BIOGRAPHIES



Andrée C. Ehresmann is "Professeur Emérite" at the Université de Picardie Jules Verne, Amiens, and Director of the international Journal Cahiers de Topologie et Géométrie Différentielle Catégoriques. Author or Editor of several books (e.g. Memory Evolutive Systems, 2007 and Integral Biomathics, 2012) she has published more than 100 papers on different mathematical or multidisciplinary domains. These include functional analysis with applications to control and optimization problems; category theory (sketches, higher order categories, with Charles Ehresmann); a theory of Memory Evolutive Systems, a model based on a 'dynamic' category theory, for living organisms, such as biological, social or cultural systems, with application to the emergence of higher cognitive processes (developed with Jean-Paul Vanbremeersch); and recently she initiated a study of anticipation and individual or collective creativity (with Mathias Béjean) . Most of the papers are accessible on her site http://ehres.pagesperso-orange.fr


Olivia Lucca Fraser is an independent researcher living in Halifax, Nova Scotia, with her four youngest children. She is a participant in several geographically dispersed research networks including the New Centre for Research and Practice, the Jan van Eyck Association, the Form & Formalism Working Group, and a feminist collective writing under the shared pseudonym, 'Laboria Cuboniks'. Her research deals with mathematical logic, dialectics, feminist and accelerationist political theory, computation, and artificial intelligence. She writes theoretical essays, poems, and code.

Martin Holbraad is a UK-based anthropologist, Reader in Social Anthropology at University College of London (UCL). His main field research is in Cuba, where he focuses on Afro-Cuban religions and revolutionary politics. He is the author of Truth in Motion: The Recursive Anthropology of Cuban Divination (Chicago, 2012). He is also co-editor of Thinking Through Things: Theorising Artefacts Ethnographically (Routledge, 2007), and of a volume on the contemporary relevance of the anthropological study of cosmology, entitled Framing Cosmologies: The Anthropology of Worlds (Manchester, 2014). Holbraad has also conducted research with the UK-based theatre groups Frantic Assembly and Real Circumstance, exploring the practices of theatrical creativity and their ‘reality effects.’ At present, together with Morten Axel Pedersen, he is writing a book provisionally titled The Ontological Turn: An Anthropological Exposition. Due to appear in 2016 with Cambridge University Press, the book seeks to elucidate the recent emergence of the so-called ‘ontological turn’ as a distinctive anthropological orientation, articulating its core tenets and methodological implications, and exploring its influence in contemporary anthropological research. He also directs Making Selves, Making Revolutions: Comparative Anthropologies of Revolutionary Politics (CARP), a 5-year ERC-funded project launching the comparative study of revolutionary personhood as a new departure for anthropological research.
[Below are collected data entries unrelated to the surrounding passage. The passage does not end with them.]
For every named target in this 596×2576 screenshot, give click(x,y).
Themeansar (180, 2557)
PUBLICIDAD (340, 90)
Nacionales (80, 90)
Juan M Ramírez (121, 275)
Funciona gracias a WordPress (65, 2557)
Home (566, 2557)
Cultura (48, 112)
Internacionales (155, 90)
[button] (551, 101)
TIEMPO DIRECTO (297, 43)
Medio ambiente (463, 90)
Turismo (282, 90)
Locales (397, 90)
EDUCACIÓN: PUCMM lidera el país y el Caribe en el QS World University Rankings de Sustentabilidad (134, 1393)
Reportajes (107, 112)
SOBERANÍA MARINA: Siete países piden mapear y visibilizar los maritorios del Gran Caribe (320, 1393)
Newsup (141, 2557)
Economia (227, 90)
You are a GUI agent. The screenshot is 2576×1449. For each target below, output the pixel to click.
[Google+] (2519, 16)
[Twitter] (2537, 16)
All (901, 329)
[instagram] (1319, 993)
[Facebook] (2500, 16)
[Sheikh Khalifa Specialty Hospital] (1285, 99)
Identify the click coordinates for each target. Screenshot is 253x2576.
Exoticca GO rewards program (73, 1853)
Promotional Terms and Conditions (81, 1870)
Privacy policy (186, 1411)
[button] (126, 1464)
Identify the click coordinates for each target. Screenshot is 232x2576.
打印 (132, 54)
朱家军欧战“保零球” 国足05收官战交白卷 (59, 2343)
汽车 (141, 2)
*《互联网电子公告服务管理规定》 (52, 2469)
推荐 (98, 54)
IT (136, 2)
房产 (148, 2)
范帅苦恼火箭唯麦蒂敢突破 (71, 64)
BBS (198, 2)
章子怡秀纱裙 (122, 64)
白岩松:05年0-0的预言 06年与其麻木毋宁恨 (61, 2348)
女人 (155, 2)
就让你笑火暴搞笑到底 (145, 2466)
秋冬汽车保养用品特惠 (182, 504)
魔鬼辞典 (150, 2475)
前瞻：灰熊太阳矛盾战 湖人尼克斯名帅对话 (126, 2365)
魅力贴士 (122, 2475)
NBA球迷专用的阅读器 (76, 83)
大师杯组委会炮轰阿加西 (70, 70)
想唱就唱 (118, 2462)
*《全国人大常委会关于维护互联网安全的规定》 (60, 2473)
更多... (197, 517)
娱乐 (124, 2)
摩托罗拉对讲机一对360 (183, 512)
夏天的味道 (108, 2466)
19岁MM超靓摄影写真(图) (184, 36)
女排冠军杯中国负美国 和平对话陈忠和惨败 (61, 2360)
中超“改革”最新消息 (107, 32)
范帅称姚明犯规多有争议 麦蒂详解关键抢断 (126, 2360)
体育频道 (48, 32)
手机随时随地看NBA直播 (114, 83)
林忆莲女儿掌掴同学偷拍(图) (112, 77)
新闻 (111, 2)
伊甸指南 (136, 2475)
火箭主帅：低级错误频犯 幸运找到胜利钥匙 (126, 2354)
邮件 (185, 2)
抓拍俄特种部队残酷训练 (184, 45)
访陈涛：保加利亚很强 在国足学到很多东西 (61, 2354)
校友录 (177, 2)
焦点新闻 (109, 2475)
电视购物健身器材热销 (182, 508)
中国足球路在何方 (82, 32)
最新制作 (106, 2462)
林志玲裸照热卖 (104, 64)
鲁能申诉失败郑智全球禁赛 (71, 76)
Franck Jedrzejewski is a mathematician and Doctor in philosophy and musicology. He has published over a dozen titles, including Ontology of Categories (Ontologie des Catégories, 2011), research in music theory (Mathematical Theory of Music, 2006, Looking at Numbers, 2013, with composer Tom Johnson), and in the history of sciences and mathematics (aleatory models and probabilistic physics). A second edition of his Dictionnaire des Musiques Microtonales (2004) was recently published (2014). His research is highly transdisciplinary (music, philosophy, mathematics, categories, atonality, russian avant-garde music). He currently teaches at Université de Paris-Sud and the INSTN (the National Institute for Nuclear Science and Technology).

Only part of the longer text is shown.